- Task details -
Your task is to give the entries back exactly, leaving nothing out.
Segment Open
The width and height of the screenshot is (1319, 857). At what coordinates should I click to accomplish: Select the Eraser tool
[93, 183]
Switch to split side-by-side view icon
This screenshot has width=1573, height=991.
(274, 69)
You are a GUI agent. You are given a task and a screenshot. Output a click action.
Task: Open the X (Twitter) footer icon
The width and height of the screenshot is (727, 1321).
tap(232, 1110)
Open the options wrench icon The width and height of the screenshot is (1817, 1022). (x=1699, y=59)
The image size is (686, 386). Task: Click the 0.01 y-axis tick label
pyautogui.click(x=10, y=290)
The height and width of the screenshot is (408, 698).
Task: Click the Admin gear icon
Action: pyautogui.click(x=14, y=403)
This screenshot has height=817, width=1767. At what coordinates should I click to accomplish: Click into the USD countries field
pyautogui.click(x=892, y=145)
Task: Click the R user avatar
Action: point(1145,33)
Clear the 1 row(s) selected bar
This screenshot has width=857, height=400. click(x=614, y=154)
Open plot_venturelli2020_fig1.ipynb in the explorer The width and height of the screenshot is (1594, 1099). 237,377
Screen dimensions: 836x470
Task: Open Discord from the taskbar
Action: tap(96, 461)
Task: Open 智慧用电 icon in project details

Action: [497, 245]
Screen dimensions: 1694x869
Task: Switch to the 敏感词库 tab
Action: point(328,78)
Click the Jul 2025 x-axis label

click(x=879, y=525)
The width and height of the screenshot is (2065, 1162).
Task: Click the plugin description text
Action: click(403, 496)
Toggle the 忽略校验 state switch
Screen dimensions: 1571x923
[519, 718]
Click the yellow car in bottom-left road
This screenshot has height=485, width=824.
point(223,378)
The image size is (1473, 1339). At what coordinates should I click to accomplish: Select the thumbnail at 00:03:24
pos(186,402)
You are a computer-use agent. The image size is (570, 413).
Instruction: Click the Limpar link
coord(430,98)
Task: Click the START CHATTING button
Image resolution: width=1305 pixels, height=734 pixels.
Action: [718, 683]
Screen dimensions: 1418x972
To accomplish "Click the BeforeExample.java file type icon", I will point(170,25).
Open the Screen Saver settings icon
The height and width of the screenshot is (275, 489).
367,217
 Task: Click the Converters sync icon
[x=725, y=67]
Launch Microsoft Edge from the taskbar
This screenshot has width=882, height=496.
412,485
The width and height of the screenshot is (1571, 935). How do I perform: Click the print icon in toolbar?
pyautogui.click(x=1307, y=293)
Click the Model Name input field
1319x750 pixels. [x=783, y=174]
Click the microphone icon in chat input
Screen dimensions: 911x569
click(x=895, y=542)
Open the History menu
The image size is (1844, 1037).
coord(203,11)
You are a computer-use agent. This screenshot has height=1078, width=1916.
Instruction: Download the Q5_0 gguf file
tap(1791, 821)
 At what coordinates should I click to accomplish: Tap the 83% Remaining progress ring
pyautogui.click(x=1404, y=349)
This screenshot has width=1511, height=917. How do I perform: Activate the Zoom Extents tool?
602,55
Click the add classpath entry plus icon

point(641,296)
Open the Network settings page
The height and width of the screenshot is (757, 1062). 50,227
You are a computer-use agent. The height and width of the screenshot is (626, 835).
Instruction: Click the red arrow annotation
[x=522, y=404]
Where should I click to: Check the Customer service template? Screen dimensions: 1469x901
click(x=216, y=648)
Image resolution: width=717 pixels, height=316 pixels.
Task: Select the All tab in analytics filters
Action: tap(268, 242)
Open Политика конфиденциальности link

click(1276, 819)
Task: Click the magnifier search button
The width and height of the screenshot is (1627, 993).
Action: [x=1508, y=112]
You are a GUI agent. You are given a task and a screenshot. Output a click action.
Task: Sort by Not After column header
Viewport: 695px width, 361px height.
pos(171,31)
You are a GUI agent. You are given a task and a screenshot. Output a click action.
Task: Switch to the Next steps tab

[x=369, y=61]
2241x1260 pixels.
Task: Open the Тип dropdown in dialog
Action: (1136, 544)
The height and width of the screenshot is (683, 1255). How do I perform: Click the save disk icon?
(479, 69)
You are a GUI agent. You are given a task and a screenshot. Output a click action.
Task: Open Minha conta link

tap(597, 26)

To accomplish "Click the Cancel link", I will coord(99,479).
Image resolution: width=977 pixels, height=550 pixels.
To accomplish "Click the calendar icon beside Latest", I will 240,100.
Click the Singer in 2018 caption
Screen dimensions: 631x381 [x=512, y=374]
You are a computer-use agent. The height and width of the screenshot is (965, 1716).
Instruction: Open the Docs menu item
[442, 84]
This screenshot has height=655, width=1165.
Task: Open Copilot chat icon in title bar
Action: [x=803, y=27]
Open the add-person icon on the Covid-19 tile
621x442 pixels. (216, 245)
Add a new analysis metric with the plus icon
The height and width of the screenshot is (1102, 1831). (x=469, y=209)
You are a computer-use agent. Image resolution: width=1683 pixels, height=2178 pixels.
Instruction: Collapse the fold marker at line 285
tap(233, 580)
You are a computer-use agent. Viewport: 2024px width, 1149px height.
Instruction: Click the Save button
Segment Closed
- Task response -
The width and height of the screenshot is (1319, 857). At what coordinates should I click to accomplish: Select the Eraser tool
[93, 183]
Switch to split side-by-side view icon
This screenshot has width=1573, height=991.
(274, 69)
You are a GUI agent. You are given a task and a screenshot. Output a click action.
Task: Open the X (Twitter) footer icon
The width and height of the screenshot is (727, 1321).
tap(232, 1110)
Open the options wrench icon The width and height of the screenshot is (1817, 1022). (x=1699, y=59)
The image size is (686, 386). Task: Click the 0.01 y-axis tick label
pyautogui.click(x=10, y=290)
The height and width of the screenshot is (408, 698).
Task: Click the Admin gear icon
Action: pyautogui.click(x=14, y=403)
This screenshot has height=817, width=1767. At what coordinates should I click to accomplish: Click into the USD countries field
pyautogui.click(x=892, y=145)
Task: Click the R user avatar
Action: point(1145,33)
Clear the 1 row(s) selected bar
This screenshot has width=857, height=400. click(x=614, y=154)
Open plot_venturelli2020_fig1.ipynb in the explorer The width and height of the screenshot is (1594, 1099). 237,377
Screen dimensions: 836x470
Task: Open Discord from the taskbar
Action: tap(96, 461)
Task: Open 智慧用电 icon in project details

Action: [497, 245]
Screen dimensions: 1694x869
Task: Switch to the 敏感词库 tab
Action: point(328,78)
Click the Jul 2025 x-axis label

click(x=879, y=525)
The width and height of the screenshot is (2065, 1162).
Task: Click the plugin description text
Action: click(403, 496)
Toggle the 忽略校验 state switch
Screen dimensions: 1571x923
[519, 718]
Click the yellow car in bottom-left road
This screenshot has height=485, width=824.
point(223,378)
The image size is (1473, 1339). At what coordinates should I click to accomplish: Select the thumbnail at 00:03:24
pos(186,402)
You are a computer-use agent. The image size is (570, 413).
Instruction: Click the Limpar link
coord(430,98)
Task: Click the START CHATTING button
Image resolution: width=1305 pixels, height=734 pixels.
Action: [718, 683]
Screen dimensions: 1418x972
To accomplish "Click the BeforeExample.java file type icon", I will point(170,25).
Open the Screen Saver settings icon
The height and width of the screenshot is (275, 489).
367,217
 Task: Click the Converters sync icon
[x=725, y=67]
Launch Microsoft Edge from the taskbar
This screenshot has width=882, height=496.
412,485
The width and height of the screenshot is (1571, 935). How do I perform: Click the print icon in toolbar?
pyautogui.click(x=1307, y=293)
Click the Model Name input field
1319x750 pixels. [x=783, y=174]
Click the microphone icon in chat input
Screen dimensions: 911x569
click(x=895, y=542)
Open the History menu
The image size is (1844, 1037).
coord(203,11)
You are a computer-use agent. This screenshot has height=1078, width=1916.
Instruction: Download the Q5_0 gguf file
tap(1791, 821)
 At what coordinates should I click to accomplish: Tap the 83% Remaining progress ring
pyautogui.click(x=1404, y=349)
This screenshot has width=1511, height=917. How do I perform: Activate the Zoom Extents tool?
602,55
Click the add classpath entry plus icon

point(641,296)
Open the Network settings page
The height and width of the screenshot is (757, 1062). 50,227
You are a computer-use agent. The height and width of the screenshot is (626, 835).
Instruction: Click the red arrow annotation
[x=522, y=404]
Where should I click to: Check the Customer service template? Screen dimensions: 1469x901
click(x=216, y=648)
Image resolution: width=717 pixels, height=316 pixels.
Task: Select the All tab in analytics filters
Action: tap(268, 242)
Open Политика конфиденциальности link

click(1276, 819)
Task: Click the magnifier search button
The width and height of the screenshot is (1627, 993).
Action: [x=1508, y=112]
You are a GUI agent. You are given a task and a screenshot. Output a click action.
Task: Sort by Not After column header
Viewport: 695px width, 361px height.
pos(171,31)
You are a GUI agent. You are given a task and a screenshot. Output a click action.
Task: Switch to the Next steps tab

[x=369, y=61]
2241x1260 pixels.
Task: Open the Тип dropdown in dialog
Action: (1136, 544)
The height and width of the screenshot is (683, 1255). How do I perform: Click the save disk icon?
(479, 69)
You are a GUI agent. You are given a task and a screenshot. Output a click action.
Task: Open Minha conta link

tap(597, 26)

To accomplish "Click the Cancel link", I will coord(99,479).
Image resolution: width=977 pixels, height=550 pixels.
To accomplish "Click the calendar icon beside Latest", I will 240,100.
Click the Singer in 2018 caption
Screen dimensions: 631x381 [x=512, y=374]
You are a computer-use agent. The height and width of the screenshot is (965, 1716).
Instruction: Open the Docs menu item
[442, 84]
This screenshot has height=655, width=1165.
Task: Open Copilot chat icon in title bar
Action: [x=803, y=27]
Open the add-person icon on the Covid-19 tile
621x442 pixels. (216, 245)
Add a new analysis metric with the plus icon
The height and width of the screenshot is (1102, 1831). (x=469, y=209)
You are a computer-use agent. Image resolution: width=1683 pixels, height=2178 pixels.
Instruction: Collapse the fold marker at line 285
tap(233, 580)
You are a computer-use agent. Viewport: 2024px width, 1149px height.
Instruction: Click the Save button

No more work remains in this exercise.